The Cover Story that Serves as a Cover Story
Check out this sentence, which appears at the end of the Executive Summary of a document purporting to debunk the “cover stories” of detainees who claimed to have traveled to Afghanistan to teach the Koran.
Mujahideen that traveled to Afghanistan following the attacks of 11 September 2001 did so with the knowledge that Usama Bin Laden and Al-Qaida were the likely perpetrators of the attack.
Note the assumptions. First, that the detainees picked up in Afghanistan were, by definition, mujahadeen. The document doesn’t define the term. It does contextualize the term “mujahadeen” within the fight against the Russians, then calls recent “recruits” mujahadeen uncritically. And nowhere in the document does it explain how to assess a detainee’s claim that he was not an active fighter, a trainee at an al Qaeda camp, or even a trainee more generally.
Nowhere does the document address evidentiary problems assessing when a detainee left for Afghanistan and/or arrived there and whether the departure preceded 9/11 (though this is one of the least problematic parts of this statement).
As to the claim that detainees that traveled to Afghanistan after 9/11 did so “with the knowledge that Usama Bin Laden and Al-Qaida were the likely perpetrators of the attack”? Here’s the shoddy proof the document offers for the claim that these detainees assumed to be trained fighters knew of 9/11 and Osama bin Laden’s role in it.
There was already speculation on 11 September 2001 as to the origins of the perpetrators of the attacks, and the US Government publicly named Usama bin Laden and Al-Qaida no later than 12 September 2001. Even before this announcement, there were communications between extremists in Afghanistan and elsewhere identifying UBL as the sponsor of the attacks.

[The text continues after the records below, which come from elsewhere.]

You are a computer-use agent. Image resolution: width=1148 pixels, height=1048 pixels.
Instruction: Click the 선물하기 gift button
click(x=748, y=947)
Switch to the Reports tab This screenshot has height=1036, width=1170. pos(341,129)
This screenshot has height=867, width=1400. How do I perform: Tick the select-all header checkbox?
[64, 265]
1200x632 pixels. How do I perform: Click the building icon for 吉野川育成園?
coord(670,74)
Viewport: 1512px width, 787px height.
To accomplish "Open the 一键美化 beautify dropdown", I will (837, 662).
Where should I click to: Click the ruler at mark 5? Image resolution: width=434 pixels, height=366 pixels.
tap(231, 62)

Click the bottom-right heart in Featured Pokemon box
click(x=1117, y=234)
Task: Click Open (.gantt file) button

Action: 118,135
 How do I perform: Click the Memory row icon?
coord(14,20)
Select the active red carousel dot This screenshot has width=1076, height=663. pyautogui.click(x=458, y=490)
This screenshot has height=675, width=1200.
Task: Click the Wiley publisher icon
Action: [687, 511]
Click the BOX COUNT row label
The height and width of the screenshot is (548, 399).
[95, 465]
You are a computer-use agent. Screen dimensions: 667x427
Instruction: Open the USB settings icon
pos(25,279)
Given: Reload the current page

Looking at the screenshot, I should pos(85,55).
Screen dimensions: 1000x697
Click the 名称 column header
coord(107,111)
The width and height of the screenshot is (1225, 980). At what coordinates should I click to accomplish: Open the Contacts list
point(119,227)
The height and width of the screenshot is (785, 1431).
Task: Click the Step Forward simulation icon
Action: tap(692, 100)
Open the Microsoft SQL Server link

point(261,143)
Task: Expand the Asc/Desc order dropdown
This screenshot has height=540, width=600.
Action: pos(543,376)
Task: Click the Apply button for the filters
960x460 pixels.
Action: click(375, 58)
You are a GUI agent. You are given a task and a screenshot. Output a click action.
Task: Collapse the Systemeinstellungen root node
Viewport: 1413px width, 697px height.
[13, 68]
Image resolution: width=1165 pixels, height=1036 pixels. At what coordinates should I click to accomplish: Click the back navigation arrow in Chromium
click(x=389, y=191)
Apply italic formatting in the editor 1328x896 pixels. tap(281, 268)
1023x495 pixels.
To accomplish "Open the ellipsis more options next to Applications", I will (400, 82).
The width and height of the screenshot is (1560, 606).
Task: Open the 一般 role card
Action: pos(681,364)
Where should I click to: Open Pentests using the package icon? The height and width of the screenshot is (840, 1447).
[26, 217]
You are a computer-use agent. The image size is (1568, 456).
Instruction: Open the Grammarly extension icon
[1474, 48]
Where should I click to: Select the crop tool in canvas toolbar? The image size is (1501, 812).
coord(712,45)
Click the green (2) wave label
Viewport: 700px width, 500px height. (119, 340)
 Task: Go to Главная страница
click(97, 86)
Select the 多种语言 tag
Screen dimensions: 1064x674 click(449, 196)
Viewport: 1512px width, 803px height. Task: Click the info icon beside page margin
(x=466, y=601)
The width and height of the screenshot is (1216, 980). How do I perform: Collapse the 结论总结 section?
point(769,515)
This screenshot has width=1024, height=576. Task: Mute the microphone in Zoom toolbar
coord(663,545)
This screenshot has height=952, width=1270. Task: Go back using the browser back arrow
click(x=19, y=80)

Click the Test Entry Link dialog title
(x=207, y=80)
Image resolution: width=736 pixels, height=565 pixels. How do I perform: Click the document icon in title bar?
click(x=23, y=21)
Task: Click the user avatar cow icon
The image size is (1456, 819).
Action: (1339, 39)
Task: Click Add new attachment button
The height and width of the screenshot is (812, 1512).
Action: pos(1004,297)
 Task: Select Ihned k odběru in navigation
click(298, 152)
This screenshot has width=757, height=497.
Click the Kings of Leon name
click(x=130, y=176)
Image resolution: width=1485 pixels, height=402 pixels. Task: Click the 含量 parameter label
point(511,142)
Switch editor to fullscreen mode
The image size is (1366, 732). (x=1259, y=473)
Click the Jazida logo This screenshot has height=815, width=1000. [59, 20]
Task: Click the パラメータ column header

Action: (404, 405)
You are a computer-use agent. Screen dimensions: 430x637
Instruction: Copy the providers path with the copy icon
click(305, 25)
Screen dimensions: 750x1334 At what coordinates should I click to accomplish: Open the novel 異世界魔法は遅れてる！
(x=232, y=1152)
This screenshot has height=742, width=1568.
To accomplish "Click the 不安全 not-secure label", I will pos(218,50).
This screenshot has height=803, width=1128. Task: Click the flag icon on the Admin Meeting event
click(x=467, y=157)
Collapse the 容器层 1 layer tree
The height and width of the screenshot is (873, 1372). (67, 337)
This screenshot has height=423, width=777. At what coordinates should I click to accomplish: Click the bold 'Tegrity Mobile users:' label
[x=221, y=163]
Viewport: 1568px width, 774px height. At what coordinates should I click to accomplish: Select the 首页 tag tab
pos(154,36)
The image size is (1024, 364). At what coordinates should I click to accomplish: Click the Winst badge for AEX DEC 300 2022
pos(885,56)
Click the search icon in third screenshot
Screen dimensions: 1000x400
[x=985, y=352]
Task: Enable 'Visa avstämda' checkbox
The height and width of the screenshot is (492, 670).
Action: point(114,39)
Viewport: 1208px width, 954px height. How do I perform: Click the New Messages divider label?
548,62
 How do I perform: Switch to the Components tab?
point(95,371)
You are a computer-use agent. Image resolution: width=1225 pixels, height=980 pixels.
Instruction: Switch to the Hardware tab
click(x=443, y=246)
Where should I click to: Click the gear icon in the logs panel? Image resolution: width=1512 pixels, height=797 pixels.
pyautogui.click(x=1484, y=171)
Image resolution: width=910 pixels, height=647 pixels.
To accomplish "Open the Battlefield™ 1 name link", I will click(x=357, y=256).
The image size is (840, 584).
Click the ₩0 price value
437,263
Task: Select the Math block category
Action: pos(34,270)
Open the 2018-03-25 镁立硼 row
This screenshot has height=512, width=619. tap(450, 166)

Prior to the attacks, the recruits would have no way of knowing they would soon be engaged in a battle with a US-led coalition because of the deaths of thousands of innocent people. This does not decrease the recruits [sic] involvement with terrorist groups including Al-Qaida, however, as their travel to Afghanistan and their room and board in the months following their arrival were paid for by the Al-Qaida, the Taliban, and or other supporting extremist groups [sic] fund raising activities and the recruit elected to remain in Afghanistan. Some detainees state they attempted to leave but could not, this too is part of their cover story to show they were not in Afghanistan of their own free will. After 11 September 2001, the new recruits could no longer claim ignorance to the actions of Al-Qaida and the likelihood of hostilities resulting from the US desire to bring those responsible to justice. Therefore, especially following the attacks, Muahideen traveling to Afghanistan did so with the distinct desire to defend UBL and his organization.
Now, there are a lot of basic problems with the claim about speculation that al Qaeda executed the attacks just after 9/11, not least that key players within the Bush Administration were fighting the argument at the time that al Qaeda caused the attack. Ultimately, this amounts to an argument that because Richard Clarke was sure al Qaeda caused the attack, it meant the Americans generally were loudly backing that certainty rather than, for example, trying to turn this into a war against Iraq.
Then there’s the problem that intelligence in US possession by the time this was issued in August 2004 made clear that even Osama bin Laden himself did not expect the US to retaliate as they did. If he was expecting the US to respond with limited missile strikes, than how they hell are purported recruits (ignoring the problem of proving they were recruits) supposed to expect the full response the US made?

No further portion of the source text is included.